Input material section start

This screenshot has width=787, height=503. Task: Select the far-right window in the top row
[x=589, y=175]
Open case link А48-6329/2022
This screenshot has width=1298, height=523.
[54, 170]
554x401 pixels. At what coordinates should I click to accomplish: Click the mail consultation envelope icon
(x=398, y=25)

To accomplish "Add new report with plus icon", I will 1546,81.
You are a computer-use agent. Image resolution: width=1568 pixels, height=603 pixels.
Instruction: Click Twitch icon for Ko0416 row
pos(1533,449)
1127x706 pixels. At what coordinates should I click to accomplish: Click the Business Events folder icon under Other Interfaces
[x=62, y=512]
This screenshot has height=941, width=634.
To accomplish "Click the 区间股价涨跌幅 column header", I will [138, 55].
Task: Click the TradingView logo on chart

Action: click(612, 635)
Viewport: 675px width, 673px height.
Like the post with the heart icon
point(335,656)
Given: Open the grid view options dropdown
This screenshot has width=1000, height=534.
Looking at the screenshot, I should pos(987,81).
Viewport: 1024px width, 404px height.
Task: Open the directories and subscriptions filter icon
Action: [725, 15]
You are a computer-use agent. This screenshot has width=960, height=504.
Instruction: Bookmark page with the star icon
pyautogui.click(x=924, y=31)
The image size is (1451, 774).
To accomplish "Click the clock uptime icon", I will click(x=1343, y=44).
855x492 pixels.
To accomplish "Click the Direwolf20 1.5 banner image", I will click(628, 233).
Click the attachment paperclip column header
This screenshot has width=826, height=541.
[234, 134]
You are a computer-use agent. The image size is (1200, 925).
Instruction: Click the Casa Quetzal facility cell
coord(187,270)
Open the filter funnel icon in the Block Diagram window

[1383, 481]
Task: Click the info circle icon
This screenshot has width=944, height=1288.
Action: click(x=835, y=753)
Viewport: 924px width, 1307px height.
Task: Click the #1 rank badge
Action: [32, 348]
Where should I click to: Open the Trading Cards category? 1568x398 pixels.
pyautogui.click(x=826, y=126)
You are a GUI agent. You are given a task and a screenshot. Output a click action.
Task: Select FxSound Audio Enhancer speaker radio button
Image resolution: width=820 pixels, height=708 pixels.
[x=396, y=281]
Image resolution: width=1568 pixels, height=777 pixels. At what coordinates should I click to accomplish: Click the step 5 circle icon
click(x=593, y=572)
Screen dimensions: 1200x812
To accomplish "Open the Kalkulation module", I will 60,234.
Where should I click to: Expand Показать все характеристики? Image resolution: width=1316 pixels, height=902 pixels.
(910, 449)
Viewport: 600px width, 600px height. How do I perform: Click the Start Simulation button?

Input material section end

### Problem description:
Each line from the one holding "Where should I click to: Open" down to the end of the records above is to be repeated exactly; no other line belongs in the reply.

### Reply to the task:
Where should I click to: Open the Trading Cards category? 1568x398 pixels.
pyautogui.click(x=826, y=126)
You are a GUI agent. You are given a task and a screenshot. Output a click action.
Task: Select FxSound Audio Enhancer speaker radio button
Image resolution: width=820 pixels, height=708 pixels.
[x=396, y=281]
Image resolution: width=1568 pixels, height=777 pixels. At what coordinates should I click to accomplish: Click the step 5 circle icon
click(x=593, y=572)
Screen dimensions: 1200x812
To accomplish "Open the Kalkulation module", I will 60,234.
Where should I click to: Expand Показать все характеристики? Image resolution: width=1316 pixels, height=902 pixels.
(910, 449)
Viewport: 600px width, 600px height. How do I perform: Click the Start Simulation button?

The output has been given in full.